### Task brief
From the first line through the last, transcribe the listing word for word.

╭──

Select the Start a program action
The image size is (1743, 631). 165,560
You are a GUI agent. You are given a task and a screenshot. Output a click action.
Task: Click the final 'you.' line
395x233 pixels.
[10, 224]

╰──

### Output of the exercise
Select the Start a program action
The image size is (1743, 631). 165,560
You are a GUI agent. You are given a task and a screenshot. Output a click action.
Task: Click the final 'you.' line
395x233 pixels.
[10, 224]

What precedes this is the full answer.